3.3.1.1 O cronotopo virtual no Facebook

Ao percorrer a historicidade do Facebook, na subseção 2.2 Explorando a rede: desvendando o Facebook, fica explícito que o valor central desse site de rede social digital está no conjunto de conexões entre amigos/sujeitos sócio-historicamente situados. Essas conexões ocorrem por meio do diagrama social. Zuckerberg, baseando-se no sentido matemático, denomina por “diagrama social”, uma série de nós e conexões nos quais os “nós” seriam as pessoas, e as conexões, as amizades (KIRKPATRICK, 2011.).

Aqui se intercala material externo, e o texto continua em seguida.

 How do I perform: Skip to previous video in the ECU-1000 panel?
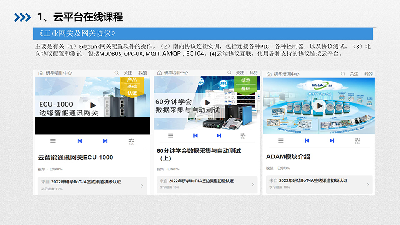[x=80, y=141]
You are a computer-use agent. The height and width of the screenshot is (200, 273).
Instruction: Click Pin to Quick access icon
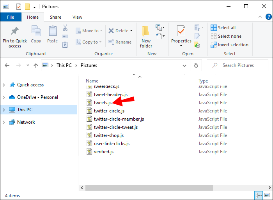15,31
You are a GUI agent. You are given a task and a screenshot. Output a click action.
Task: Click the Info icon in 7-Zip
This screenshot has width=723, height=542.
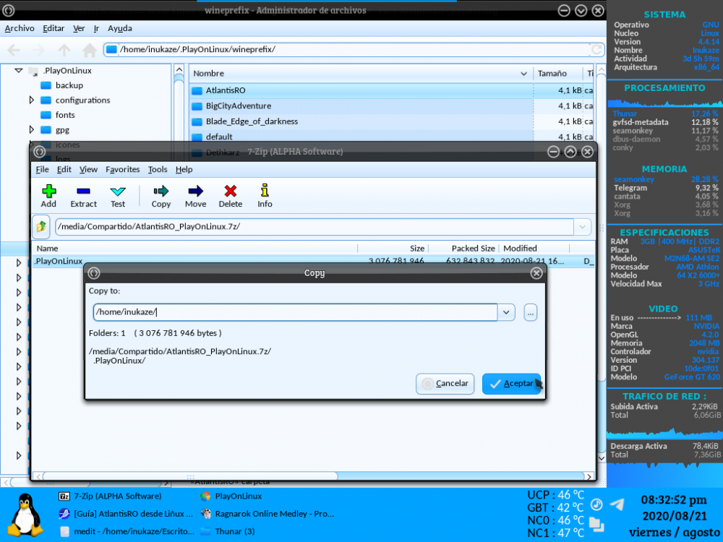(x=265, y=192)
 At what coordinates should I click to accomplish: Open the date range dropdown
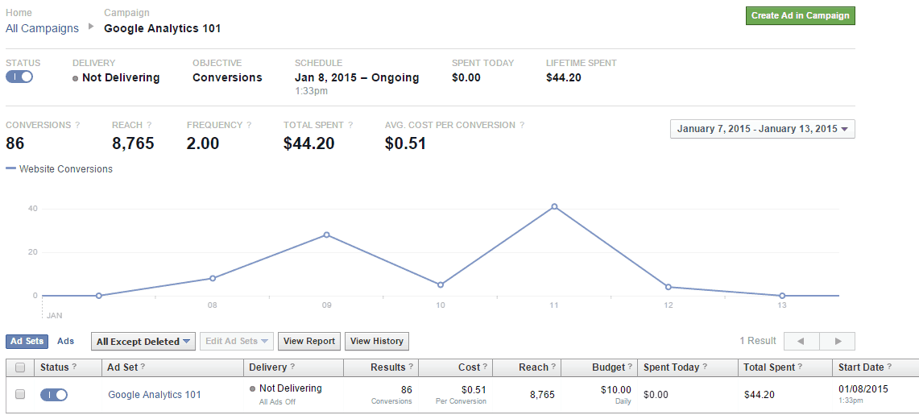[762, 129]
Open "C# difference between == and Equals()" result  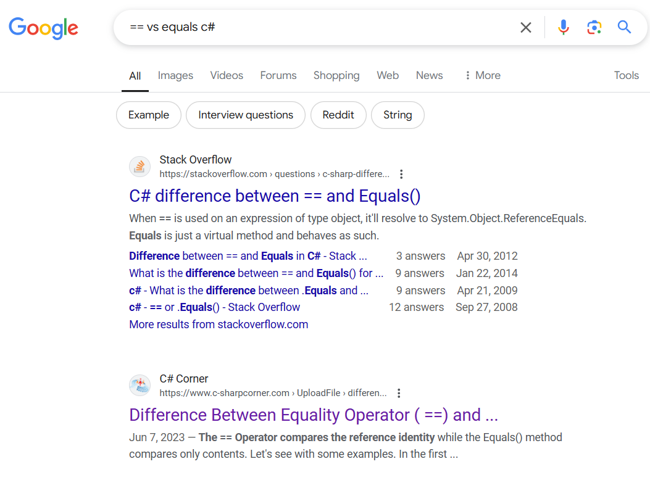click(275, 196)
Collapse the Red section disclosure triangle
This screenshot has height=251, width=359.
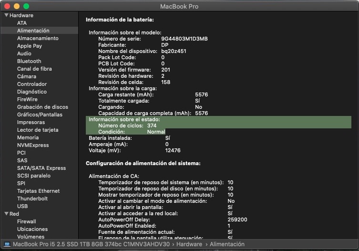6,214
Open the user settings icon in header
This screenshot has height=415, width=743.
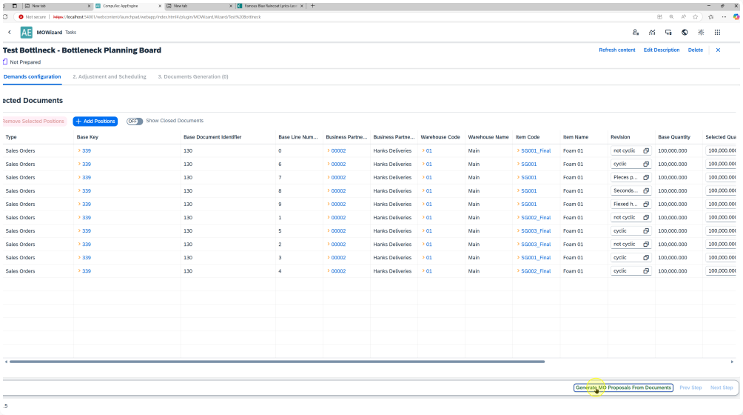pos(636,33)
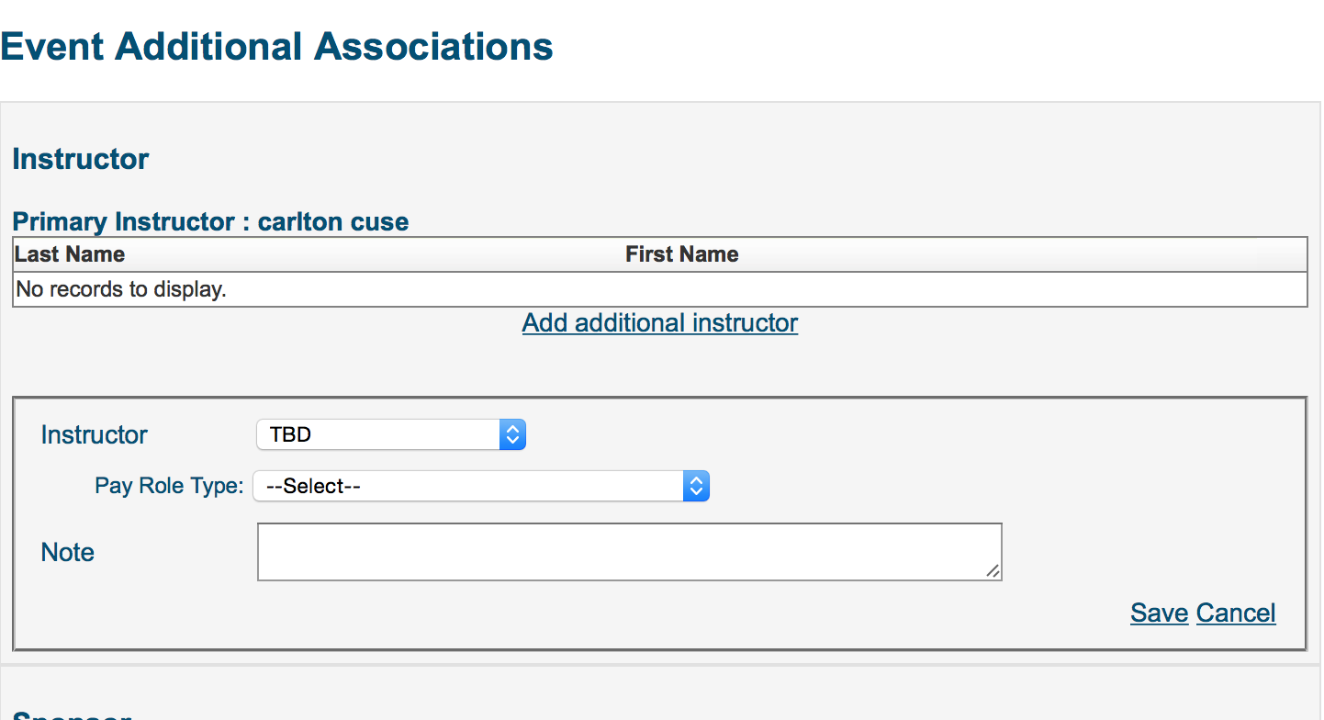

Logo se o Facebook é caracterizado pelas conexões que promove virtualmente entre sujeitos sócio-historicamente situados, é possível afirmar que nele há, fazendo as adaptações teóricas necessárias, o cronotopo do encontro postulado por Bakhtin na década de 30. Para melhor compreendermos o conceito de cronotopo aplicado a outros enunciados além do gênero discursivo romance, nos embasamos na assertiva de Casado Alves (2012) que afirma

Bakhtin (1990, p. 211) define o cronotopo como “[...] a interligação fundamental das relações temporais e espaciais”. Ele afirma que o transporta da teoria da relatividade de Einstein como uma “quase metáfora”, pois nesse conceito é importante a indissolubilidade de espaço e de tempo (tempo como a quarta dimensão do espaço). Indissociáveis, os índices do tempo transparecem no espaço e o espaço reveste-se de sentido e é medido com o tempo. Tal como o fez Bakhtin (1990), transportamos o conceito da esfera literária para, na investigação em Linguística Aplicada, compreender as práticas discursivas construídas na esfera escolar (CASADO ALVES, 2012, p. 312).

Sendo assim, é possível afirmar que, do mesmo modo que as imagens cronotópicas constroem as cenas no romance, elas nos permitem olhar outras produções discursivas do nosso tempo (marcado pela fluidez) a fim de atribuir sentido aos enunciados concretos imanentes à rede social digital Facebook.

Logo, as interações no Facebook podem ser tomadas como o cronotopo do encontro (BAKHTIN, 2018). Esse encontro, por assim dizer, é mediado por enunciados concretos constituídos por linguagens multimodais, multissemióticas e híbridas com a singularidade do uso das TDICs. (MELO, 2016). As regras que organizam esse encontro estão arraigadas, tanto nas instituídas pela plataforma, quanto nas instituídas pelos próprios sujeitos que nela interagem/dialogam.

Por fim, esse encontro tem como espaço um ambiente virtual que é construído por sujeitos concretos sócio-historicamente situados cujos construtos são os enunciados por eles proferidos. O tempo desse encontro é ubíquo, já que a dinâmica interacional desses usuários se dá tanto instantaneamente quanto é indiferente o lugar físico do qual esse sujeito digita/posta.